Carbir Race Cars is an American race car constructor.

History

Sports 2000

Carbir Race Cars was founded in 1995. The first car to be designed and produced was the Carbir CS2. The Carbir CS2 went on to dominate the American Cities Racing League and the SCCA Sports 2000 class. In 1998 the first Carbir was entered in the SCCA National Championship Runoffs. John Fergus, II finished second in the S2000 class behind David Downey in a Lola T89/90. Fergus, II would win the Runoffs in the S2000 class in 1999, 2001, 2002, 2004, 2007, 2008 and 2011.

USF2000
While designing the CS2 the Carbir crew also designed the Carbir DS3 U.S. F2000 National Championship car. The Carbir DS3 was based on the Piper F2000, Brian Utt bought the designs and built his own F2000.  The car made its debut in 1999 with factory driver Jeff Glenn and Galen Puccini. During their debut race at Phoenix International Raceway Jeff Glenn was the best finisher out of the two, finishing thirteenth. When Andy Lally joined the team results drastically improved. Coming from a tenth place the American driver won the race. More podium finishes came at Mid-Ohio, Pikes Peak and Sebring. Lally finished eleventh in the standings. Lally returned in USF2000 for the 2000 season alongside Michael Curtiss. After a disappointing opening round in which Lally finished ninth and Curtiss finished twentieth the team pulled out of the championship. Privateers continued to run Carbir chassis in the championship. Rookie Tom Dyer scored a fifth-place finish overall while running in the American Continental Championship class for older cars. Scott Rubenzer scored the best result for a Carbir chassis in 2001. At Homestead-Miami Speedway the driver finished sixteenth.

____

## THE TASKS
1: In the Carbir Race Cars history, rewrite the paragraph that begins "Carbir Race Cars was founded in 1995" as a short bulleted list that keeps its main facts.
2: Answer these questions from the Carbir Race Cars history:
(a) In what year was Carbir Race Cars founded?
(b) Who finished ahead of John Fergus, II in the S2000 class at the 1998 Runoffs?
(c) On which car was the Carbir DS3 based?
3: Continue the Carbir Race Cars history from where it stops, carrying on after its last sentence.

____

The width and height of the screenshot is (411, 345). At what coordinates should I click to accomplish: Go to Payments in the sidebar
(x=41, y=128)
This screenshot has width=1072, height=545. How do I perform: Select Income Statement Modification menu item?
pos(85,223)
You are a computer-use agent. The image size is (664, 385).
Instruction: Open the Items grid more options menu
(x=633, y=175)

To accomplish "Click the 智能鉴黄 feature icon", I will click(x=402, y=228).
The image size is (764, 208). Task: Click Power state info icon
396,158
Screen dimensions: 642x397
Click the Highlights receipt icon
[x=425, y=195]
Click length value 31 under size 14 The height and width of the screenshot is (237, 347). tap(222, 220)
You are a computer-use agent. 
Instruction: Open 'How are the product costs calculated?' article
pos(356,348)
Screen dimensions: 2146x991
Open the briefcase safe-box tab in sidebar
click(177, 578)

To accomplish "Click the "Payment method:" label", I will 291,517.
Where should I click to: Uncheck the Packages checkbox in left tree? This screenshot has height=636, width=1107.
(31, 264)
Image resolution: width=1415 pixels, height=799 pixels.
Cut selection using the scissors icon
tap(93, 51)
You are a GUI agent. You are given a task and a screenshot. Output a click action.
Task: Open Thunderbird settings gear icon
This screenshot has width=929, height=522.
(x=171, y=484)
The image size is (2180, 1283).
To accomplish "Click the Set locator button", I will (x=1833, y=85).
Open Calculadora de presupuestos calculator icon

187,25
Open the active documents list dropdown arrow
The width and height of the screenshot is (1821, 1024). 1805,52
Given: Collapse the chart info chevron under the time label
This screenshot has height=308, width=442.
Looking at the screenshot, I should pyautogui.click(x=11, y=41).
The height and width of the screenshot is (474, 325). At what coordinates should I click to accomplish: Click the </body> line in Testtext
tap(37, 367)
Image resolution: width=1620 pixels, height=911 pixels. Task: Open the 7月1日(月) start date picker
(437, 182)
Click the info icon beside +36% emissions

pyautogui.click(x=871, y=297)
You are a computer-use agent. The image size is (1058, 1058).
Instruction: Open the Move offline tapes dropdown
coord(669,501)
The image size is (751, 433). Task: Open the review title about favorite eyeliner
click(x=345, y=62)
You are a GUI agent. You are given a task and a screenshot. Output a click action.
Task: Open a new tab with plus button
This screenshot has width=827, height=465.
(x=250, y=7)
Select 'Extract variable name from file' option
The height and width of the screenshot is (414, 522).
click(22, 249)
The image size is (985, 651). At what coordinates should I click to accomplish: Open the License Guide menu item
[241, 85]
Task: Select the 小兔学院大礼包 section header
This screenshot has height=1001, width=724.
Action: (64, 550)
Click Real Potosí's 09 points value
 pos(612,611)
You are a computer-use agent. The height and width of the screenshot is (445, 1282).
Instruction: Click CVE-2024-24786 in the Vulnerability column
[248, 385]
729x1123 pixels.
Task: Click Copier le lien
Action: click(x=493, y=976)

____

## RESPONSES PER TASK
1:
- Carbir Race Cars was founded in 1995.
- Its first design was the Carbir CS2, which dominated the American Cities Racing League and the SCCA Sports 2000 class.
- A Carbir was first entered in the SCCA National Championship Runoffs in 1998. There, John Fergus, II placed second in S2000 behind David Downey in a Lola T89/90.
- Fergus, II went on to win the S2000 class at the Runoffs in 1999, 2001, 2002, 2004, 2007, 2008 and 2011.

2:
(a) 1995
(b) David Downey
(c) The Piper F2000

3:
In 2000 Estonian driver Tõnis Kasemets competed a Carbir DS3 in the SCCA Central Division National Formula Continental class. He won two races and finish fourth in the championship. At the SCCA National Championship Runoffs of the same year Tom Dyer scored a second place.

Daytona Prototype
In 2002 Carbir designed a prototype to compete in the Grand-Am Daytona Prototype class. On May sixth 2002 the design was approved by the Grand-Am organisation to be built. Carbir was the third manufacturer to get permission after FABCAR Engineering and Doran Enterprises. The car was designed to fit all engine types but especially the Chevrolet Corvette engine. The car was never built.

Formula Ford
The first Formula Ford car designed and built by Carbir was the CR6. The car appeared in various championships but without major results. In 2013 Carbir made a car to compete in the F1600 Championship Series with a Honda powered factory entry. Carbir appeared on the initial entry lists but the deal never came into fruition since the car was never finished. The driver appeared at the 2013 in a Ford Kent engined Van Diemen RF92. The driver finished second behind Tim Kautz driving a Piper DF3D.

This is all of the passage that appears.